## REQUIRED WORK
Can you continue the interview with Coca-Cola's sustainability officer for China, starting right after its last line?

DOCUMENT SECTION START

Neelima Mahajan Authors

Water Sustainability, Disaster Relief and Business Ethics: Coca-Cola China’s Sustainability Officer Talks CSR

October 05, 2016

Coca-Cola CSR

Coca-Cola’s VP for Sustainability in the Greater China, Korea region Dr. Zhang Huaying explains why Chinese companies and consumers can’t just view corporate social responsibility as a PR afterthought

Dr. Zhang Huaying is at the forefront of Corporate Social Responsibility (CSR) efforts for Coca-Cola. As the company’s Chief Sustainability Officer for China and South Korea region, she has been tasked with integrating the company’s Corporate Social Responsibility plans into day-to-day operations, taking it beyond just PR concerns.

“Sustainability is one of those issues that I am very passionate in, it is linked to my beliefs,” she says. But how exactly does this work? And how is the Coca-Cola CSR program structured differently than those of most companies?

In this interview, Zhang talks to CKGSB Knowledge on how Coca-Cola practically implements sustainability programs in China, whether the issue is water sustainability or financial arrangements for helping out with responses to natural disasters.

Q. In other countries, sustainability is usually handled by Public Affairs and Communication teams as a part of a PR strategy, but in China you have a team dedicated to sustainability with a strategic focus. Why?

A. China is a very important market and Chinese people are looking at sustainability issues very closely. In one of our studies (the study was conducted in both the US and China), when we looked at our programs and the scores , we were excited at first, because the consumers [in China] are more engaged in our program, giving us sparkling skill scores compared to the US.

But on further examination we realized that this is not the case. The results were due to the fact that in developed countries, the environmental issues in society issues are not so acute, but here[in China] it’s very much at the top of people’s minds, so people give this issue a lot more attention.

We also have very strong partnerships with the government and NGOs, so one thing lead to another, it just came to the point that it was the right thing [way to structure the company] to do.

Q. In most companies, CSR and sustainability initiatives are not able to move beyond just PR and marketing, why do you think that’s the case?

DOCUMENT SECTION END
INFORMATION SHOWN START

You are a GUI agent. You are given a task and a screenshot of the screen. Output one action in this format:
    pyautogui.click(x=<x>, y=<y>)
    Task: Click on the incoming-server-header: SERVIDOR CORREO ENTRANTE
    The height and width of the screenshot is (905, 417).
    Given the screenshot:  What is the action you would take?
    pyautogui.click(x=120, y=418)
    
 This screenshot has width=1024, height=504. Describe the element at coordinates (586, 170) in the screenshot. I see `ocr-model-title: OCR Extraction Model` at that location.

INFORMATION SHOWN END

## ANSWER AREA
A. I think it’s inertia. Businesses were established and incorporated for stockholders, and have long been seen as more of a financial investment vehicle for returns. And that mentality still lingers. If you think about annual reports, the top line, it’s all about the profit, so all of that is still the way business is done. That being said, in the past few years sustainability reports have entered the mainstream. When we first produced ours, China probably had produced less than 100 corporate sustainability reports in total, now everybody seems to be writing sustainability reports, but they’re still not a key part of annual reports. In the annual report you have risk assessments, but you do not really have sustainability reporting incorporated into it. So people tend to think of business as business, and don’t think that CSR and sustainability are part of the business, so I think that’s why it happens.

Q. How have you made CSR and sustainability part of your day-to-day business operations, rather than something separate?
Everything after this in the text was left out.